◆ STATED PROBLEM
Reproduce the following rows verbatim, line for line, without any changes.

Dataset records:
** begin **

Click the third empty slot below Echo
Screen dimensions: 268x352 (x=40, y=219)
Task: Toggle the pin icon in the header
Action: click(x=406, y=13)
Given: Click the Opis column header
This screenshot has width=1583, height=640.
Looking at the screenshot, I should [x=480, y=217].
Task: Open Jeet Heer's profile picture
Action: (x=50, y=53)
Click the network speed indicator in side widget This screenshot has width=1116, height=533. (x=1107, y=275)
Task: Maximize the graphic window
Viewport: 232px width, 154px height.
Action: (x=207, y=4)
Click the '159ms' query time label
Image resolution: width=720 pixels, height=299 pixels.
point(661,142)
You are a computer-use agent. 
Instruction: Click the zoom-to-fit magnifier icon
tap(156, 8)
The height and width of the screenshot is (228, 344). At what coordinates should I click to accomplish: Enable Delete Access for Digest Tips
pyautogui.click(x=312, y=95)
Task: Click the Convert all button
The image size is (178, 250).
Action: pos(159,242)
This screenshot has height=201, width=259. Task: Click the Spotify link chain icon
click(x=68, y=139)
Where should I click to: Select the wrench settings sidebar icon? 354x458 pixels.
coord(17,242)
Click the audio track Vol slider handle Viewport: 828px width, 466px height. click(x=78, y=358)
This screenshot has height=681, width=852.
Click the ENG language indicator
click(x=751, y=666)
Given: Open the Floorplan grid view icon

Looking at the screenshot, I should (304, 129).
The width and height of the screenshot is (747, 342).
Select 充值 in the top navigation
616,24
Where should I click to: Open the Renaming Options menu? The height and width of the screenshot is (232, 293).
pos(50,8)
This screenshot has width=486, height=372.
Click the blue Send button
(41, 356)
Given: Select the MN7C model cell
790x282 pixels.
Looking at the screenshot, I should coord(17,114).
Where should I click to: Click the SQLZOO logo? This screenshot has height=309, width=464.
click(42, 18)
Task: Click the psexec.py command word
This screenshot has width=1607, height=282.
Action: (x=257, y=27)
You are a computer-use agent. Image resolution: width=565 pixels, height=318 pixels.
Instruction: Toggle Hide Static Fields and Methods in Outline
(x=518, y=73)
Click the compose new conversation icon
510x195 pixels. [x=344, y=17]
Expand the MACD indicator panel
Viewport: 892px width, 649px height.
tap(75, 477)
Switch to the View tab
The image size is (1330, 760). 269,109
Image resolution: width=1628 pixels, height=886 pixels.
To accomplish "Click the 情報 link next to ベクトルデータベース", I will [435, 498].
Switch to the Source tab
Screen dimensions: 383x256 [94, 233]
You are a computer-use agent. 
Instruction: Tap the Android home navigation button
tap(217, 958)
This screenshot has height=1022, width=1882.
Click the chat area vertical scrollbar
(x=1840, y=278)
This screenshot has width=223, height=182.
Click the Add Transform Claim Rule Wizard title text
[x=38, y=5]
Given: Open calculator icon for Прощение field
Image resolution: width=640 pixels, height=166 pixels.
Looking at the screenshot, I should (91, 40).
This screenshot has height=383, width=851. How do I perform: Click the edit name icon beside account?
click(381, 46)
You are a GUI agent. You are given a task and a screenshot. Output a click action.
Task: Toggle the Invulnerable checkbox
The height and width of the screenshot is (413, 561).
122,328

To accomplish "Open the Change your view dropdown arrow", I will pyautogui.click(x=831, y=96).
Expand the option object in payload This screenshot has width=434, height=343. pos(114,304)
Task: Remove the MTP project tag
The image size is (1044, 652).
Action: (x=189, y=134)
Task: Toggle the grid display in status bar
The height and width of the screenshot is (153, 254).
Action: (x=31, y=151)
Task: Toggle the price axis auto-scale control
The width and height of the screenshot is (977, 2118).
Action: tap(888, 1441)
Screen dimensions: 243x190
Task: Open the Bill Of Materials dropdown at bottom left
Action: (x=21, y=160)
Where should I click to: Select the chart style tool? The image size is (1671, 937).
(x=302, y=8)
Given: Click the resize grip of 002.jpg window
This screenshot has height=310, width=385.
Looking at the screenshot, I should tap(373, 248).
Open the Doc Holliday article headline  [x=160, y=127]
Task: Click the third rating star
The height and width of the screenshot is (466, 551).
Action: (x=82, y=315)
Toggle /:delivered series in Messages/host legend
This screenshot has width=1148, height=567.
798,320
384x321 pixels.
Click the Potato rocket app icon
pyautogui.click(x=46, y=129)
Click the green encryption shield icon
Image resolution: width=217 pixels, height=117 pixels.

** end **

◆ RESULT OF THIS EXERCISE
Click the third empty slot below Echo
Screen dimensions: 268x352 (x=40, y=219)
Task: Toggle the pin icon in the header
Action: click(x=406, y=13)
Given: Click the Opis column header
This screenshot has width=1583, height=640.
Looking at the screenshot, I should [x=480, y=217].
Task: Open Jeet Heer's profile picture
Action: (x=50, y=53)
Click the network speed indicator in side widget This screenshot has width=1116, height=533. (x=1107, y=275)
Task: Maximize the graphic window
Viewport: 232px width, 154px height.
Action: (x=207, y=4)
Click the '159ms' query time label
Image resolution: width=720 pixels, height=299 pixels.
point(661,142)
You are a computer-use agent. 
Instruction: Click the zoom-to-fit magnifier icon
tap(156, 8)
The height and width of the screenshot is (228, 344). At what coordinates should I click to accomplish: Enable Delete Access for Digest Tips
pyautogui.click(x=312, y=95)
Task: Click the Convert all button
The image size is (178, 250).
Action: pos(159,242)
This screenshot has height=201, width=259. Task: Click the Spotify link chain icon
click(x=68, y=139)
Where should I click to: Select the wrench settings sidebar icon? 354x458 pixels.
coord(17,242)
Click the audio track Vol slider handle Viewport: 828px width, 466px height. click(x=78, y=358)
This screenshot has height=681, width=852.
Click the ENG language indicator
click(x=751, y=666)
Given: Open the Floorplan grid view icon

Looking at the screenshot, I should (304, 129).
The width and height of the screenshot is (747, 342).
Select 充值 in the top navigation
616,24
Where should I click to: Open the Renaming Options menu? The height and width of the screenshot is (232, 293).
pos(50,8)
This screenshot has width=486, height=372.
Click the blue Send button
(41, 356)
Given: Select the MN7C model cell
790x282 pixels.
Looking at the screenshot, I should coord(17,114).
Where should I click to: Click the SQLZOO logo? This screenshot has height=309, width=464.
click(42, 18)
Task: Click the psexec.py command word
This screenshot has width=1607, height=282.
Action: (x=257, y=27)
You are a computer-use agent. Image resolution: width=565 pixels, height=318 pixels.
Instruction: Toggle Hide Static Fields and Methods in Outline
(x=518, y=73)
Click the compose new conversation icon
510x195 pixels. [x=344, y=17]
Expand the MACD indicator panel
Viewport: 892px width, 649px height.
tap(75, 477)
Switch to the View tab
The image size is (1330, 760). 269,109
Image resolution: width=1628 pixels, height=886 pixels.
To accomplish "Click the 情報 link next to ベクトルデータベース", I will [435, 498].
Switch to the Source tab
Screen dimensions: 383x256 [94, 233]
You are a computer-use agent. 
Instruction: Tap the Android home navigation button
tap(217, 958)
This screenshot has height=1022, width=1882.
Click the chat area vertical scrollbar
(x=1840, y=278)
This screenshot has width=223, height=182.
Click the Add Transform Claim Rule Wizard title text
[x=38, y=5]
Given: Open calculator icon for Прощение field
Image resolution: width=640 pixels, height=166 pixels.
Looking at the screenshot, I should (91, 40).
This screenshot has height=383, width=851. How do I perform: Click the edit name icon beside account?
click(381, 46)
You are a GUI agent. You are given a task and a screenshot. Output a click action.
Task: Toggle the Invulnerable checkbox
The height and width of the screenshot is (413, 561).
122,328

To accomplish "Open the Change your view dropdown arrow", I will pyautogui.click(x=831, y=96).
Expand the option object in payload This screenshot has width=434, height=343. pos(114,304)
Task: Remove the MTP project tag
The image size is (1044, 652).
Action: (x=189, y=134)
Task: Toggle the grid display in status bar
The height and width of the screenshot is (153, 254).
Action: (x=31, y=151)
Task: Toggle the price axis auto-scale control
The width and height of the screenshot is (977, 2118).
Action: tap(888, 1441)
Screen dimensions: 243x190
Task: Open the Bill Of Materials dropdown at bottom left
Action: (x=21, y=160)
Where should I click to: Select the chart style tool? The image size is (1671, 937).
(x=302, y=8)
Given: Click the resize grip of 002.jpg window
This screenshot has height=310, width=385.
Looking at the screenshot, I should tap(373, 248).
Open the Doc Holliday article headline  [x=160, y=127]
Task: Click the third rating star
The height and width of the screenshot is (466, 551).
Action: (x=82, y=315)
Toggle /:delivered series in Messages/host legend
This screenshot has width=1148, height=567.
798,320
384x321 pixels.
Click the Potato rocket app icon
pyautogui.click(x=46, y=129)
Click the green encryption shield icon
Image resolution: width=217 pixels, height=117 pixels.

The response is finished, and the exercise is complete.